QUOTED PASSAGE section start

It was recently shown that “first generation” Ion Torrent sequencers were capable of accurately mapping the abundant histone H3 lysine 4 tri-methylation (H3K4me3) modification across the genome8. However this first generation technology is only able to sequence ~6 million reads in a single run – rendering it unable to reach the required read depth to sequence the far less discrete DNA modification patterns. With the recent development of a “second generation” semiconductor based sequencer (named the “Ion Proton sequencer”), which is capable of sequencing between 80–100 million reads per run, researchers are now able to explore the use of this relatively cost-effective and rapid sequencer for DNA modification based genome wide studies. In addition, semiconductor sequencing has the advantage of being able to sequence longer DNA fragments than alternative platforms (typically ~120 bp–150 bp (or greater) in length compared to Illumina 50 bp or 100 bp read lengths; Table 1) which increases the mapping efficiency greatly. Here we outline a method that utilises this commercially available semiconductor sequencing technology to generate genome wide patterns of DNA modifications following antibody immunoprecipitation; although this method will also work for 5hmC libraries generated by alternative enrichment strategies4,9. We focus in particular on profiling of the recently characterised and low abundant 5-hydroxymethylation (5hmC) mark, which constitutes between 0.1–7% of modified cytosine in non-CNS mouse tissues, the pattern of which is strongly perturbed in many cancers10,11,12,13,14. We have also successfully profiled the 5 mC mark in both tissue and cell lines using the same protocol (JT, unpublished data).

Table 1

Results

Experimental design overview

Currently there are a host of methods to study the genome wide distributions of the 5hmC mark both at single base resolution15,16 and following enrichment for the 5hmC modification4,13,17,18,19,20. Due to the high cost of the former (a great degree of sequencing is required to generate sufficient coverage for such experiments), enrichment based assays (such as “affinity” enrichment or antibody based purification methods) are most routinely applied to study the distribution of 5hmC throughout the genome. Although these two techniques result in the generation of highly similar genome wide 5hmC patterns, a small number difference have been noted – particularly at CG poor loci and simple tandem repeats9,21. Due to the relative robustness of the protocol, high specificity of the antibody and overall quality of the resulting data17,22,23 we have adapted standard antibody enrichment protocols (hydroxymethyl DNA immunoproceipitation; hmeDIP) to generate genome wide datasets for 5hmC using a semiconductor sequencing approach which is both rapid, requiring under 4 hours to run and cost effective relative to alternative next generation sequencing strategies (table 1).

The first phase of the hydroxymethyl DNA immunoprecipitation and semiconductor sequencing (“hmeDIP-SC-seq”) protocol relies on the fragmentation of high quality genomic DNA to generate a range of fragments 100–500 bp long, the majority of which are around 300 bp in length (Fig. 1). The next stage focusses on the enrichment of the fragmented DNA fragments which contain the epigenetic mark of interest (in this case 5hmC) using a highly specific antibody (for full protocol see17). It is also important that a reference input sample (10% of the total starting material) is removed prior to the enrichment steps and processed in parallel through the subsequent. This will allow the researcher to determine true enrichment over the background sequencing “noise”. In total these steps can take up to 6 hours to complete (Fig. 1).

QUOTED PASSAGE section end

### SET OF TASKS
1. According to the 5hmC sequencing text, how many reads can the Ion Proton sequencer produce per run?
2. Continue the 5hmC sequencing text after its final sentence.
The listing that comes next plays no part in this exercise.

DATA SECTION section start

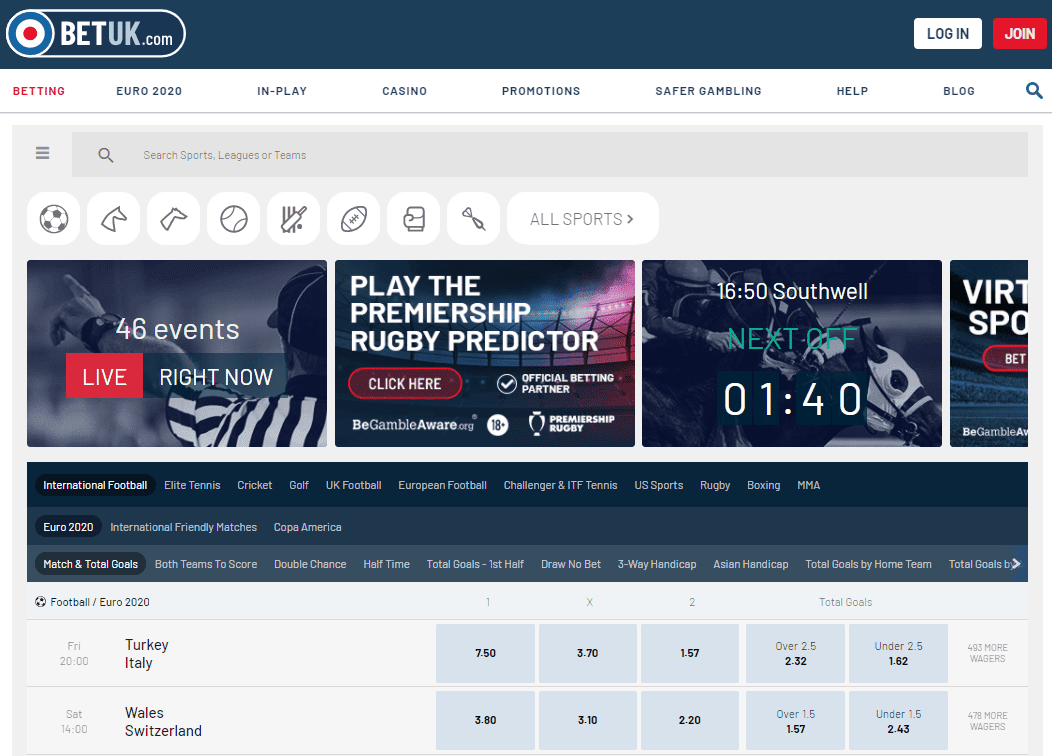The height and width of the screenshot is (756, 1052).
Task: Open the hamburger menu beside the search bar
Action: 43,154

DATA SECTION section end

### RESULTS FOR EACH TASK
1. Between 80 and 100 million reads per run.

2.
Figure 1
figure 1

A flow-chart for the DNA immunoprecipitation semiconductor sequencing (DIP-SC-seq) protocol. Major steps in the DIP-SC-seq protocol are shown which can be broken into four stages. Step i is to enrich the DNA fragments of interest through antibody based pull downs. Step ii is low level whole genome amplification to generate double stranded DNA. Step iii is the preparation of sequencing libraries prior to sequencing on the semiconductor itself. And finally step iv is bioinformatic processing and normalisation. Overall it is possible to complete the entire protocol in less than 4 days.

One notable downside of using the hmeDIP protocol is that the DNA must be denatured in order to facilitate efficient binding of the antibody. This results in an enriched library of single stranded DNA fragments. However in order to add specific adapter sequences to the ends of the DNA, the DNA must be double stranded. For this reason sequencing adaptors have been traditionally added to the genomic DNA prior to the enrichment steps, which is an expensive and somewhat technically challenging process. In the protocols outlined here we do not add the adapter sequences until after the enrichment stages. This is achieved by converting the single stranded DNA fragments enriched by hmeDIP into double stranded fragments by carrying out a low number of whole genome amplification (WGA) cycles using a commercially available method optimised for next generational sequencing (Sigma Aldrich enhanced amplification kit) (Fig. 2a). As this amplification requires the addition of its own adapter sequences, these are specifically cleaved off following amplification in order to increase the read quality from subsequent sequencing runs. Through comparison of our pre- and post- whole genome amplified material by qPCR over positive and negative control regions for 5hmC candidate loci (fig. 3b), which we independently validate using a glucosyl-sensitive restriction enzyme digestion assay (gRES-qPCR: see supplementary information) we do not find a significant degree of amplification bias introduced through such steps (Fig. 2b,c).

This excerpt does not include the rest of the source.